Inceneritore, il Psi castelli romani: “Rischi per salute, ambiente e territorio. Continueremo a vigilare. E su Grottaferrata…”
CASTELLI ROMANI (attualità) – Il partito ribadisce l’impegno sul territorio
ilmamilio.it – nota stampa
“Egregio Direttore,
la prego di accettare questa bonaria precisazione: il PSI dei Castelli Romani, che ovviamente comprende Grottaferrata, ha presentato una mozione ( vedi anche https://www.ilmamilio.it/wp/2026/06/il-direttivo-psi-dei-castelli-romani-dice-no-al-termovalorizzatore/ ) a tutti gli attori coinvolti riguardo al TMB.

Mozione che evidenzia le criticità ambientali principali e riguarda:
- la concentrazione di impianti impattanti,
- l’aumento del traffico e dell’inquinamento,
- il rischio per la salute pubblica,
- la pressione sulle risorse idriche,
- la compromissione del paesaggio e delle attività economiche locali,
- la mancanza di equità nella distribuzione degli impatti ambientali,
- la vicinanza con il Nuovo Ospedale dei Castelli Romani,
- la non messa in opera a Roma di azioni di economia circolare ed aumento della raccolta differenziata (molto più bassa a Roma che in Provincia).
Inoltre il Segretario della Federazione dei Castelli Romani, Fabio Mestici, che di mestiere fa l’archeologo, era ieri dal Prefetto insieme alla delegazione di Presidio attorno al costruendo TMB, per discutere del fatto che i lavori proseguono anche a fronte del ritrovamento della strada romana nell’area interessata …
Fra l’altro sempre Fabio Mestici ha fatto parte del gruppo che ha preparato il documento con le osservazioni fatte al TAR e non solo.
Io ero ieri a colloquio con la Consigliera Regionale Alessandra Zeppieri anche per parlare della situazione TMB.

Contemporaneamente sto portando avanti una rilevazione della situazione inquinamento.
L’OMS pone particolare attenzione al PM2.5, ovvero a una frazione del particolato atmosferico (polveri sottili) con diametro inferiore a 2,5 micron, composto da sostanze organiche e inorganiche. È pericoloso per la salute perché penetra in profondità nei polmoni e nel sangue, Impatti sulla salute: Essendo molto piccolo, il PM2.5 penetra in profondità nei polmoni (bronchi e alveoli) e può entrare nel flusso sanguigno, raggiungendo altri organi. Può causare malattie respiratorie, cardiovascolari e tumori.
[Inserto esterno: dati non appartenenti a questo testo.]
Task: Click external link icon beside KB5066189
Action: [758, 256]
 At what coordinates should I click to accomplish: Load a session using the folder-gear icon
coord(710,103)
Le principali fonti di produzione del PM2.5 includono combustione, traffico, riscaldamento e industria.
L’OMS (Organizzazione Mondiale della Sanità) raccomanda limiti molto più stringenti per il PM2.5 rispetto alle attuali leggi europee e italiane, fissando il valore guida annuale a 5 μg/m³ (microgrammi per metro cubo) per proteggere la salute umana, mentre l’UE ha proposto di abbassare il limite legale da 25 μg/m³ a 10 μg/m³ entro il 2030, in linea con i vecchi valori OMS del 2005, ma ancora sopra i 5 μg/m³ attuali.
In allegato la rilevazione degli ultimi 24 giorni (dal 24 maggio ad oggi, tramite app IQ Air), che mostra una media di 1,5 punti superiori al limite fissato dall’OMS.
A questo ci dobbiamo aggiungere tutto quello che, eventualmente sarà immesso nell’aria dal TMB.
Riguardo agli attori a Grottaferrata: l’ha scritto ilmamilio.it, la mozione dell’opposizione è stata respinta dalla precedente amministrazione (la stessa che ha fatto venire il Sindaco Gualtieri, quello della prima pietra del TMB, a tagliare nastri nella nostra Città). E poi l’interesse dimostrato verso i rischi del TMB, per quasi tutti, è stata dimostrata da qualche post sui social. E niente più.
Continueremo ad essere vigili.
Pierluigi Carlà, Coordinatore PSI Grottaferrata e Vice Segretario Federazione PSI Castelli Romani”.